Entries taken from a collection:
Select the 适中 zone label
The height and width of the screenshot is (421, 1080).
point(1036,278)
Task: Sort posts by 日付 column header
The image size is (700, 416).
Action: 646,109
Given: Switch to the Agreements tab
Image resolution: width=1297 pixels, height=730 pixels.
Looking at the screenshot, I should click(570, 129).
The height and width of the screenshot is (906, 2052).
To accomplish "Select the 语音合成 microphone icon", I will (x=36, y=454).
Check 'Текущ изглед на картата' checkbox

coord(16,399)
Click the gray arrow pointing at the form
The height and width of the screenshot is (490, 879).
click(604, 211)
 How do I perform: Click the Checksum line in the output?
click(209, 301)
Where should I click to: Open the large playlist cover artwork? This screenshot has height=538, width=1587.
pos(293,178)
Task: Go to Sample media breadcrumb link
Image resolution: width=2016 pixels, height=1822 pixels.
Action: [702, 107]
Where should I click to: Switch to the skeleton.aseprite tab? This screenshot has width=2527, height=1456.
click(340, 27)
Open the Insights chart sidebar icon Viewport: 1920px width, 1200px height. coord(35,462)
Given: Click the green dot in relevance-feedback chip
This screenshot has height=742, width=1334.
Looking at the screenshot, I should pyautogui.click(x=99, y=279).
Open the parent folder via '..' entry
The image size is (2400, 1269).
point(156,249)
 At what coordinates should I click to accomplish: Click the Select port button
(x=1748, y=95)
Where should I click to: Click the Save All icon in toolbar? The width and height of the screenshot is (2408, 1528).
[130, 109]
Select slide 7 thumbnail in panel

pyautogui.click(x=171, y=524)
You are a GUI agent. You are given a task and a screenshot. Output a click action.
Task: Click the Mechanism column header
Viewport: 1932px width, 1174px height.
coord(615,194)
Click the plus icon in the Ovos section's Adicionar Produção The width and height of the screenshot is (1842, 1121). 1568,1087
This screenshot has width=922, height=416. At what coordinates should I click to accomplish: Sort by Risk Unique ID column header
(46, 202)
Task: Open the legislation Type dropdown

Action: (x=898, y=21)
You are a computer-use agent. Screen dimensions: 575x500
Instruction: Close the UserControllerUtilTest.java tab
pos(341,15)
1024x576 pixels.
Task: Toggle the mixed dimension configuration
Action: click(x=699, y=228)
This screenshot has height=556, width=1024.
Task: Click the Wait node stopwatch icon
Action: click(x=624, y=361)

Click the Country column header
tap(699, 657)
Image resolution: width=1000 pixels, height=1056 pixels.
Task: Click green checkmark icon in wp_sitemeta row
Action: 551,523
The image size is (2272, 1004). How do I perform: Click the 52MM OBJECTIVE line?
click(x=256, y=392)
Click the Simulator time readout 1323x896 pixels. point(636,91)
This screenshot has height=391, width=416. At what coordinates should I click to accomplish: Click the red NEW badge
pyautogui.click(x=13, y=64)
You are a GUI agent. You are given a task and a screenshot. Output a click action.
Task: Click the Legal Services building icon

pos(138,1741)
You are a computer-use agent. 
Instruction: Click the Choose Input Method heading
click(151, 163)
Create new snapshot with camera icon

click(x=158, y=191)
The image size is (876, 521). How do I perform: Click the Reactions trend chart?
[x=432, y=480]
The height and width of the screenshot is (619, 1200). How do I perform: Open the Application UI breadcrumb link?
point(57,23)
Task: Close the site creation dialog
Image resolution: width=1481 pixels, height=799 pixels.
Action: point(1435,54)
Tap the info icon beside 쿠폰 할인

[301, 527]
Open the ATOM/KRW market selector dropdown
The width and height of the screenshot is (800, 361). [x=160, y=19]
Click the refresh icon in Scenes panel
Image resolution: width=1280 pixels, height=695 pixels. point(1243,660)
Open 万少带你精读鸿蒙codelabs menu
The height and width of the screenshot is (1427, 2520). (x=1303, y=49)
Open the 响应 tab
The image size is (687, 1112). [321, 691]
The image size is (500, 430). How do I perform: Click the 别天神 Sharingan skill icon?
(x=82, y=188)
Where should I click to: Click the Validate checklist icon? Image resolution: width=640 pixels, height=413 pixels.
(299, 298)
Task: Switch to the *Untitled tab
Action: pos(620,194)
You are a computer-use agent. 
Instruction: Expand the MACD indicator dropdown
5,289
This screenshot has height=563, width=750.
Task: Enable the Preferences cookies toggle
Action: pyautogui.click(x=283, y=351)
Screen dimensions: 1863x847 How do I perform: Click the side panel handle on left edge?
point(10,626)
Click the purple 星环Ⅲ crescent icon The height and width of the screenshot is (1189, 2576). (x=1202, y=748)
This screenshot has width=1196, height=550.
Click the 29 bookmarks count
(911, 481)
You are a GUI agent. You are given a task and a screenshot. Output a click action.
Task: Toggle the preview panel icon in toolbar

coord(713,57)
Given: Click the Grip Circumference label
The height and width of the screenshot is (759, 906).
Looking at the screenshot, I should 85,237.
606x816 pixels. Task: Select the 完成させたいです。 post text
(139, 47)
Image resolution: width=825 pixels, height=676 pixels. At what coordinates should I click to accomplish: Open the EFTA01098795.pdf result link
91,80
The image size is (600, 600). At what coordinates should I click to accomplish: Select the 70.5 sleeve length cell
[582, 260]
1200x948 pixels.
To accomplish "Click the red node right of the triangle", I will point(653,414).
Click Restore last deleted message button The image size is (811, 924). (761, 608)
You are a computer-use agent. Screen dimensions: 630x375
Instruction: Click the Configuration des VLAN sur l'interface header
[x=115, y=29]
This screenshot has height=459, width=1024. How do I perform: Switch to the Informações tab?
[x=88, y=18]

Task statement: Swap every occurrence of "column header" in the data above for "column heading", and reproduce the data with nothing else altered.

Response to this task:
Select the 适中 zone label
The height and width of the screenshot is (421, 1080).
point(1036,278)
Task: Sort posts by 日付 column heading
The image size is (700, 416).
Action: 646,109
Given: Switch to the Agreements tab
Image resolution: width=1297 pixels, height=730 pixels.
Looking at the screenshot, I should click(570, 129).
The height and width of the screenshot is (906, 2052).
To accomplish "Select the 语音合成 microphone icon", I will (x=36, y=454).
Check 'Текущ изглед на картата' checkbox

coord(16,399)
Click the gray arrow pointing at the form
The height and width of the screenshot is (490, 879).
click(604, 211)
 How do I perform: Click the Checksum line in the output?
click(209, 301)
Where should I click to: Open the large playlist cover artwork? This screenshot has height=538, width=1587.
pos(293,178)
Task: Go to Sample media breadcrumb link
Image resolution: width=2016 pixels, height=1822 pixels.
Action: [702, 107]
Where should I click to: Switch to the skeleton.aseprite tab? This screenshot has width=2527, height=1456.
click(340, 27)
Open the Insights chart sidebar icon Viewport: 1920px width, 1200px height. coord(35,462)
Given: Click the green dot in relevance-feedback chip
This screenshot has height=742, width=1334.
Looking at the screenshot, I should pyautogui.click(x=99, y=279).
Open the parent folder via '..' entry
The image size is (2400, 1269).
point(156,249)
 At what coordinates should I click to accomplish: Click the Select port button
(x=1748, y=95)
Where should I click to: Click the Save All icon in toolbar? The width and height of the screenshot is (2408, 1528).
[130, 109]
Select slide 7 thumbnail in panel

pyautogui.click(x=171, y=524)
You are a GUI agent. You are given a task and a screenshot. Output a click action.
Task: Click the Mechanism column heading
Viewport: 1932px width, 1174px height.
coord(615,194)
Click the plus icon in the Ovos section's Adicionar Produção The width and height of the screenshot is (1842, 1121). 1568,1087
This screenshot has width=922, height=416. At what coordinates should I click to accomplish: Sort by Risk Unique ID column heading
(46, 202)
Task: Open the legislation Type dropdown

Action: (x=898, y=21)
You are a computer-use agent. Screen dimensions: 575x500
Instruction: Close the UserControllerUtilTest.java tab
pos(341,15)
1024x576 pixels.
Task: Toggle the mixed dimension configuration
Action: click(x=699, y=228)
This screenshot has height=556, width=1024.
Task: Click the Wait node stopwatch icon
Action: click(x=624, y=361)

Click the Country column heading
tap(699, 657)
Image resolution: width=1000 pixels, height=1056 pixels.
Task: Click green checkmark icon in wp_sitemeta row
Action: 551,523
The image size is (2272, 1004). How do I perform: Click the 52MM OBJECTIVE line?
click(x=256, y=392)
Click the Simulator time readout 1323x896 pixels. point(636,91)
This screenshot has height=391, width=416. At what coordinates should I click to accomplish: Click the red NEW badge
pyautogui.click(x=13, y=64)
You are a GUI agent. You are given a task and a screenshot. Output a click action.
Task: Click the Legal Services building icon

pos(138,1741)
You are a computer-use agent. 
Instruction: Click the Choose Input Method heading
click(151, 163)
Create new snapshot with camera icon

click(x=158, y=191)
The image size is (876, 521). How do I perform: Click the Reactions trend chart?
[x=432, y=480]
The height and width of the screenshot is (619, 1200). How do I perform: Open the Application UI breadcrumb link?
point(57,23)
Task: Close the site creation dialog
Image resolution: width=1481 pixels, height=799 pixels.
Action: point(1435,54)
Tap the info icon beside 쿠폰 할인

[301, 527]
Open the ATOM/KRW market selector dropdown
The width and height of the screenshot is (800, 361). [x=160, y=19]
Click the refresh icon in Scenes panel
Image resolution: width=1280 pixels, height=695 pixels. point(1243,660)
Open 万少带你精读鸿蒙codelabs menu
The height and width of the screenshot is (1427, 2520). (x=1303, y=49)
Open the 响应 tab
The image size is (687, 1112). [321, 691]
The image size is (500, 430). How do I perform: Click the 别天神 Sharingan skill icon?
(x=82, y=188)
Where should I click to: Click the Validate checklist icon? Image resolution: width=640 pixels, height=413 pixels.
(299, 298)
Task: Switch to the *Untitled tab
Action: pos(620,194)
You are a computer-use agent. 
Instruction: Expand the MACD indicator dropdown
5,289
This screenshot has height=563, width=750.
Task: Enable the Preferences cookies toggle
Action: pyautogui.click(x=283, y=351)
Screen dimensions: 1863x847 How do I perform: Click the side panel handle on left edge?
point(10,626)
Click the purple 星环Ⅲ crescent icon The height and width of the screenshot is (1189, 2576). (x=1202, y=748)
This screenshot has width=1196, height=550.
Click the 29 bookmarks count
(911, 481)
You are a GUI agent. You are given a task and a screenshot. Output a click action.
Task: Toggle the preview panel icon in toolbar

coord(713,57)
Given: Click the Grip Circumference label
The height and width of the screenshot is (759, 906).
Looking at the screenshot, I should 85,237.
606x816 pixels. Task: Select the 完成させたいです。 post text
(139, 47)
Image resolution: width=825 pixels, height=676 pixels. At what coordinates should I click to accomplish: Open the EFTA01098795.pdf result link
91,80
The image size is (600, 600). At what coordinates should I click to accomplish: Select the 70.5 sleeve length cell
[582, 260]
1200x948 pixels.
To accomplish "Click the red node right of the triangle", I will point(653,414).
Click Restore last deleted message button The image size is (811, 924). (761, 608)
You are a computer-use agent. Screen dimensions: 630x375
Instruction: Click the Configuration des VLAN sur l'interface header
[x=115, y=29]
This screenshot has height=459, width=1024. How do I perform: Switch to the Informações tab?
[x=88, y=18]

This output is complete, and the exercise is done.